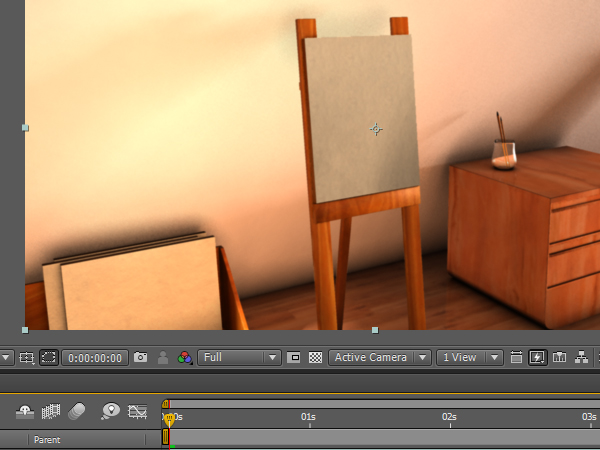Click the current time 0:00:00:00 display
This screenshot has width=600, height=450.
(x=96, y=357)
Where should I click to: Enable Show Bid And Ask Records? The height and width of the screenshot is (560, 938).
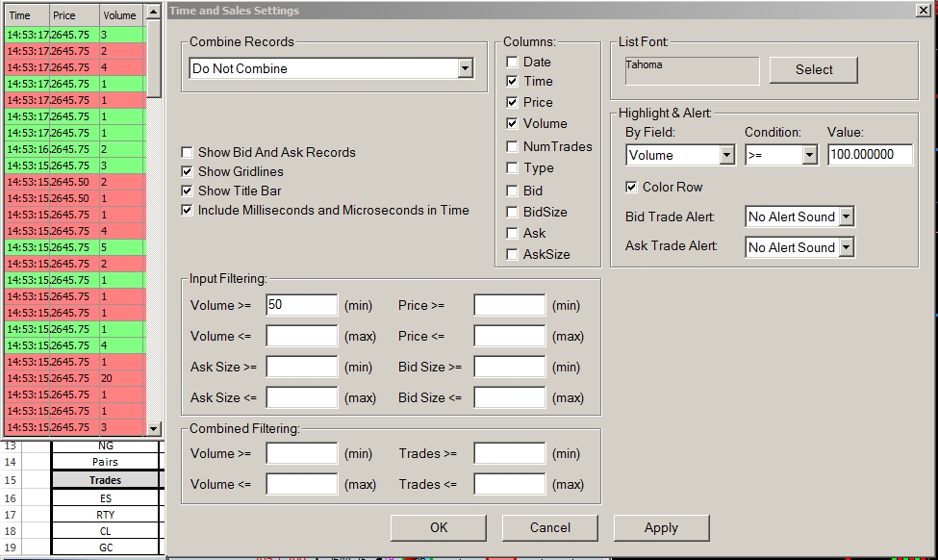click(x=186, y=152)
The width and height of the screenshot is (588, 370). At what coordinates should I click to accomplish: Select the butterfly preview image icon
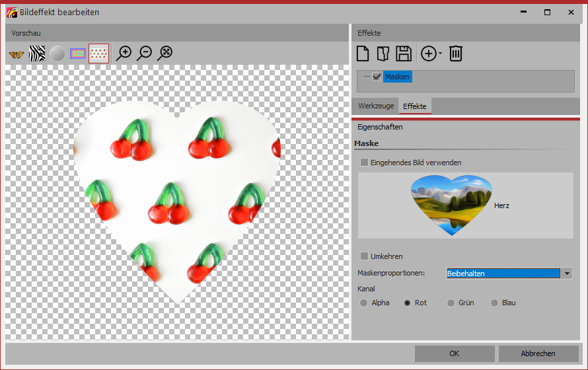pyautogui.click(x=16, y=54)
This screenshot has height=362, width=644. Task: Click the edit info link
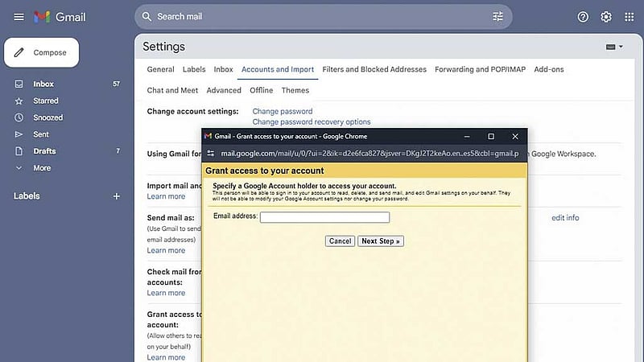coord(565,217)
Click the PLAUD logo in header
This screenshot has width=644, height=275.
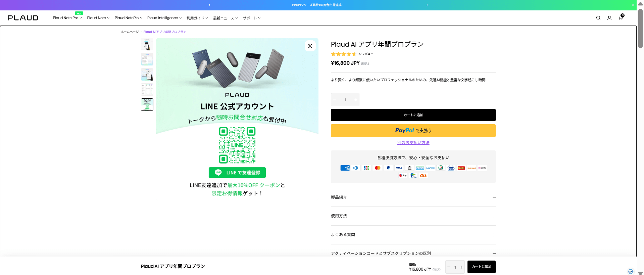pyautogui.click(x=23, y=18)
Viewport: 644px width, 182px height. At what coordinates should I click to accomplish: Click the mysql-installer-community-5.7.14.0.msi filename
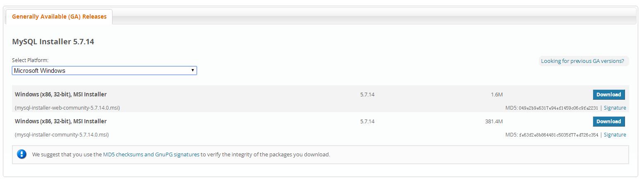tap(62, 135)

========================================

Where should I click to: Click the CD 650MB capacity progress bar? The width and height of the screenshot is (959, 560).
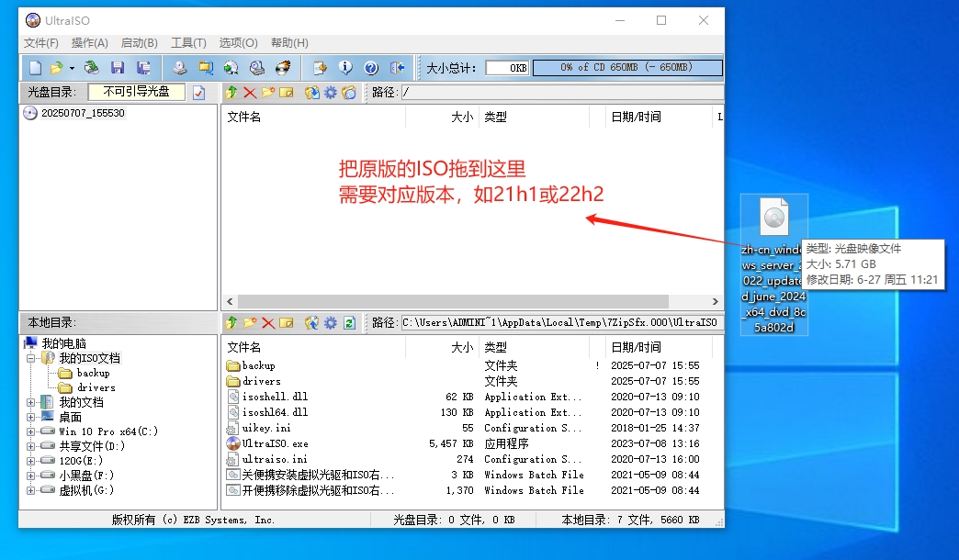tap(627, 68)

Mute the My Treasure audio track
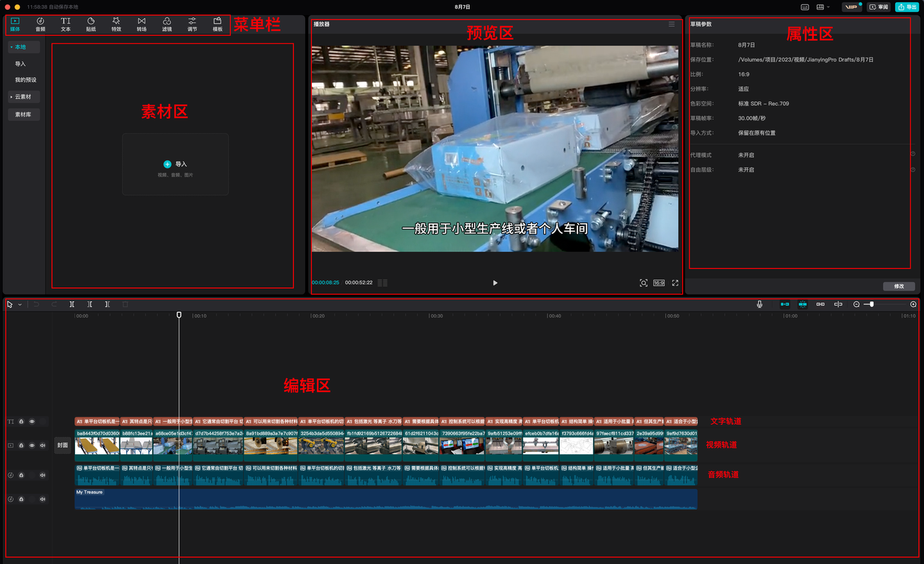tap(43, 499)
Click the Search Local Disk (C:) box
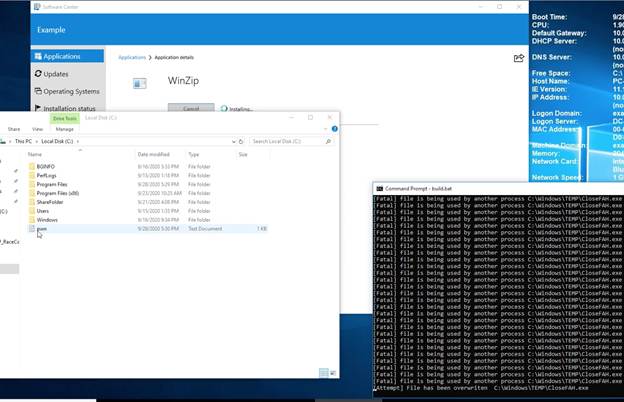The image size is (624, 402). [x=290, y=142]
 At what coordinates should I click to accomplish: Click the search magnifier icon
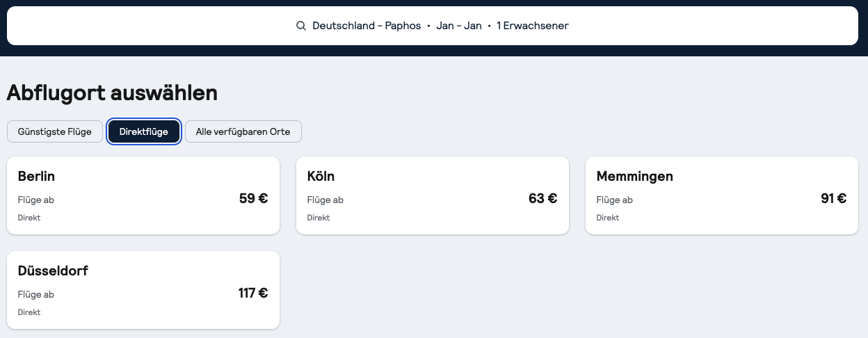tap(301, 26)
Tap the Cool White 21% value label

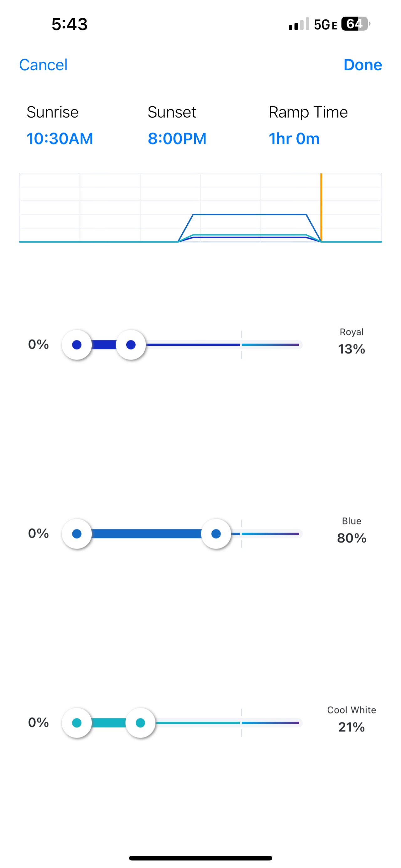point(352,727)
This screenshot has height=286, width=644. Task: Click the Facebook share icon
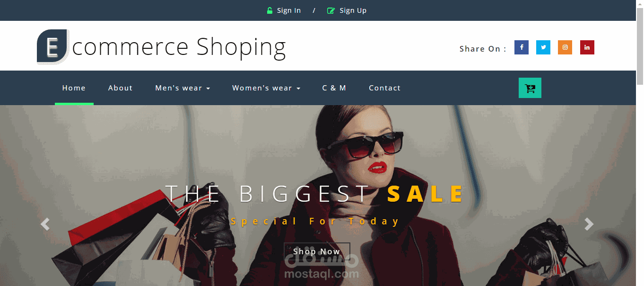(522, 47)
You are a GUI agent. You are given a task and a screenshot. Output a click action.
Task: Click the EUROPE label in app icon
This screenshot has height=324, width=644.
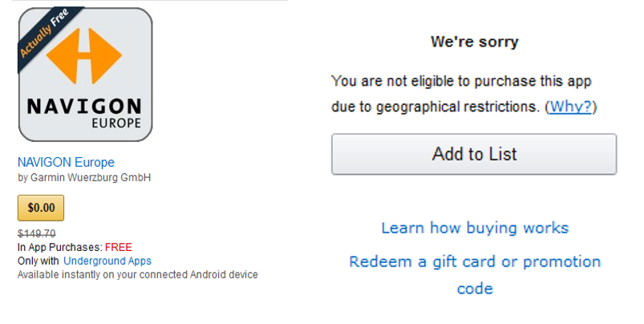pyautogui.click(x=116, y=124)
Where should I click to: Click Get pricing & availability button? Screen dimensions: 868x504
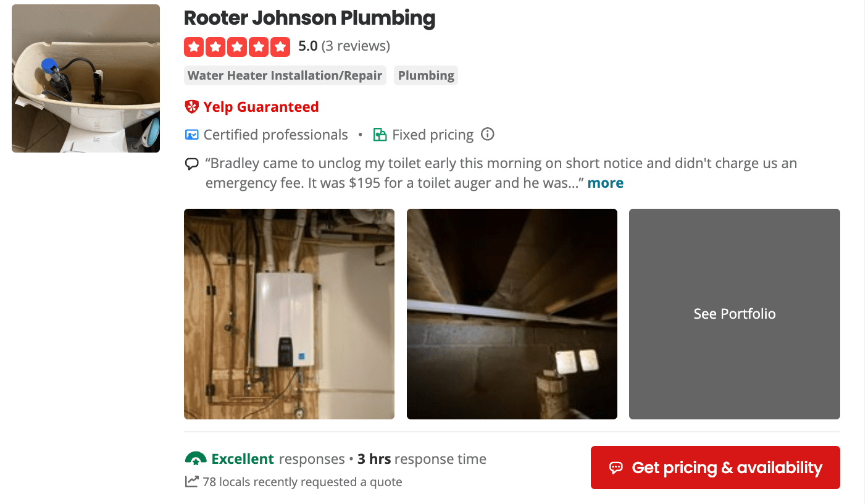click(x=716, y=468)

========================================

Give exactly the lines above that run from the line with "Where should I click to: Enable" to the line with "Click the PLAUD logo in header", both included, leaving every picture out.

## THE ANSWER
Where should I click to: Enable Show Bid And Ask Records? The height and width of the screenshot is (560, 938).
click(x=186, y=152)
The width and height of the screenshot is (588, 370). At what coordinates should I click to accomplish: Select the butterfly preview image icon
pyautogui.click(x=16, y=54)
This screenshot has height=362, width=644. Task: Click the edit info link
coord(565,217)
Click the PLAUD logo in header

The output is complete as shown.